Plus tard, une deuxième intervention de nuit, avec cette fois les pièces de 81 m/m, a été nécessaire à l'appui d’un détachement en embuscade. Ce sont les seuls cas d'utilisation de ces armes au cours de mon 1 er séjour qui ont été pratiqués depuis le poste même.
Le reste du temps, ce seront les longues errances en opérations, allant d'une compagnie à une autre selon les ordres du commandant. Les mulets, bâtés réglementairement, les muletiers indigènes, attentifs à la fatigue de la bête, ont été l'objet de mon principal souci avec, bien évidemment, la sûreté rapprochée et l'étude de la carte, car nous étions fréquemment livrés à nous-mêmes.

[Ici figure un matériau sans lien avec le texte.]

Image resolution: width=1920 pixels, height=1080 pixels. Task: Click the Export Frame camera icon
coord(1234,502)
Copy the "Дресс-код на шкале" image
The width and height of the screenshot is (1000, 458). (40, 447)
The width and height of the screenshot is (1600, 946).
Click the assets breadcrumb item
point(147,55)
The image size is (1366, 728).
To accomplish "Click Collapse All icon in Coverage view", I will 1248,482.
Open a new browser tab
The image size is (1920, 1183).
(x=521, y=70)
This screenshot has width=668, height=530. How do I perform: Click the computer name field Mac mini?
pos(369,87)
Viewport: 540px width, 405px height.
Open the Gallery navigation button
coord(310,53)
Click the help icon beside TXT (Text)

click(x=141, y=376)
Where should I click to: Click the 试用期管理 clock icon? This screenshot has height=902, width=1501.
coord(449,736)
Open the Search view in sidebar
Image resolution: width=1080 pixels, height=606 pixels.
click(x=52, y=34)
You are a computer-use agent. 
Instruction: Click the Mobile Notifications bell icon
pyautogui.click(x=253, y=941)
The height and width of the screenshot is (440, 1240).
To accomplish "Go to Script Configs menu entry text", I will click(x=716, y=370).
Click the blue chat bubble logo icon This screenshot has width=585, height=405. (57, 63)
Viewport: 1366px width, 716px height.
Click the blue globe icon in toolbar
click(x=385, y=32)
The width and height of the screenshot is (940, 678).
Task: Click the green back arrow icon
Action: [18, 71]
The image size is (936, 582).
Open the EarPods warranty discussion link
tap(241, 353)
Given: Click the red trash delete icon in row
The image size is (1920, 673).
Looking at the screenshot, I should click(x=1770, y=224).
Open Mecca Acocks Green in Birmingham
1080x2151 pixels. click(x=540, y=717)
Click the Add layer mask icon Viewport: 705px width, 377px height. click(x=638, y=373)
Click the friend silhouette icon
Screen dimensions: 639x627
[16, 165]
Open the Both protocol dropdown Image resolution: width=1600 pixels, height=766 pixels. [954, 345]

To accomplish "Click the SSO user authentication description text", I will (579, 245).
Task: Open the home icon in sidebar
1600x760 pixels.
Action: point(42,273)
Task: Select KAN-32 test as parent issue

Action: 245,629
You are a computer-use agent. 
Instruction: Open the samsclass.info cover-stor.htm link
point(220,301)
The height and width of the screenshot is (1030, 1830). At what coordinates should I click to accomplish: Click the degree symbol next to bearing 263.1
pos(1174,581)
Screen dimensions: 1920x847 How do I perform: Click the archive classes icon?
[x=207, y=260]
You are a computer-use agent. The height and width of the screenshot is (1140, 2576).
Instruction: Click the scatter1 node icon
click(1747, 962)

Nous apportions plus un soutien moral, en distribuant un complément d'eau aux hommes harassés par le crapahut, qu'un véritable appui feu. Dans ces régions accidentées, l'aviation assumait avec efficacité l'appui demandé par les biffins au sol. Elle l'a prouvée plus d'une fois. Nous avions une base aérienne, stationnée à la périphérie de DJELFA, à la disposition du secteur. Le célèbre pilote de guerre, Clostermann, auteur de : « Le grand cirque », y a séjourné et fait campagne dans la même région.